All three Board members (Block, Griffin, and Hayes) agreed that the usual analysis for Section 8(a)(1) terminations--Meyers Industries--is applicable. There wasn't much discussion on this point, which is not surprising, as there is really nothing special about using social media other than it's newer and cooler than more traditional forms of communication. This essentially confirms what the General Counsel and many commentators (including yours truly) has been saying for a while, but it's obviously a lot more helpful for the Board to make that clear.

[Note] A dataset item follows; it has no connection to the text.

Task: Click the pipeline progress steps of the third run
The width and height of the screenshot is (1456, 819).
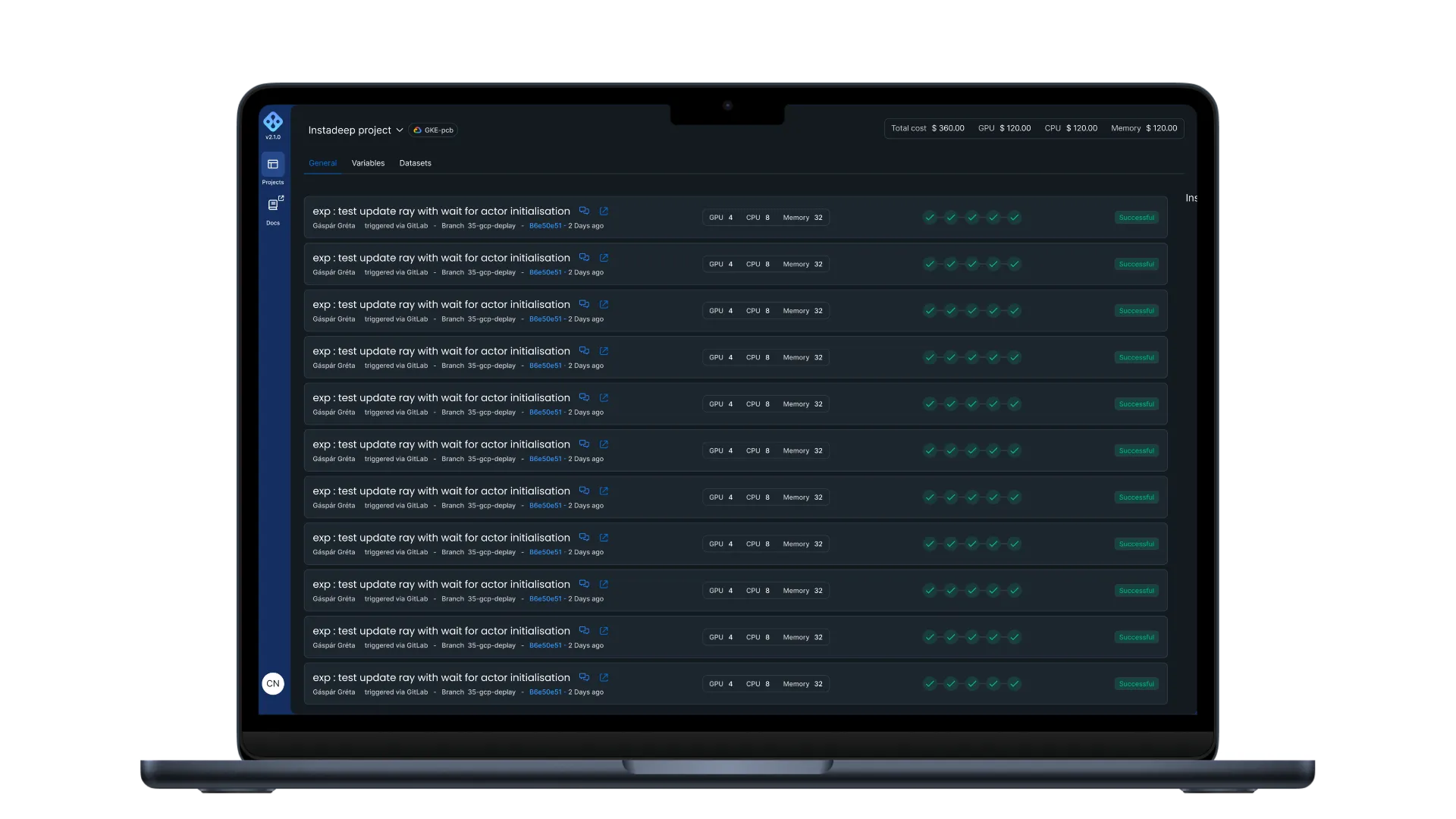Action: pos(973,311)
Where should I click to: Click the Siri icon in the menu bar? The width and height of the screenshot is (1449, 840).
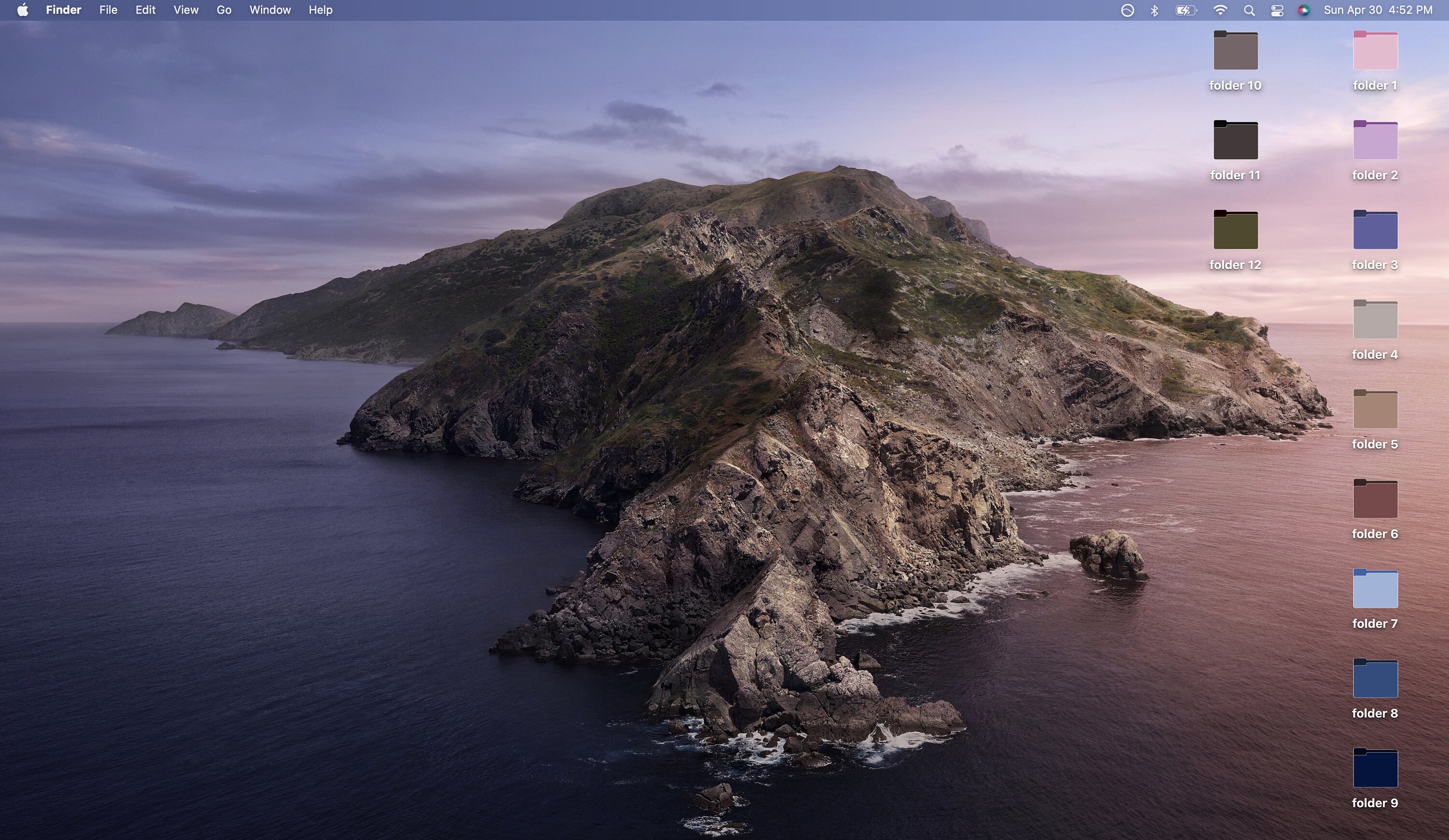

There was a dissent by Member Hayes, who did not think that the activity was intended for mutual aid and protection. The dispute largely boiled down to how important was the fact that the coworkers didn't expressly determine that their posts were intended as a defense against possible consequences resulting from the criticism (only the original poster knew that the criticism was going to be provided to the employer). The majority believed that it was enough that the coworkers were acting collectively to defend themselves against criticism that might affect their employment. But, this is really more of a case-specific issue; the takeway from the decision is that the Meyers analysis applies to social media.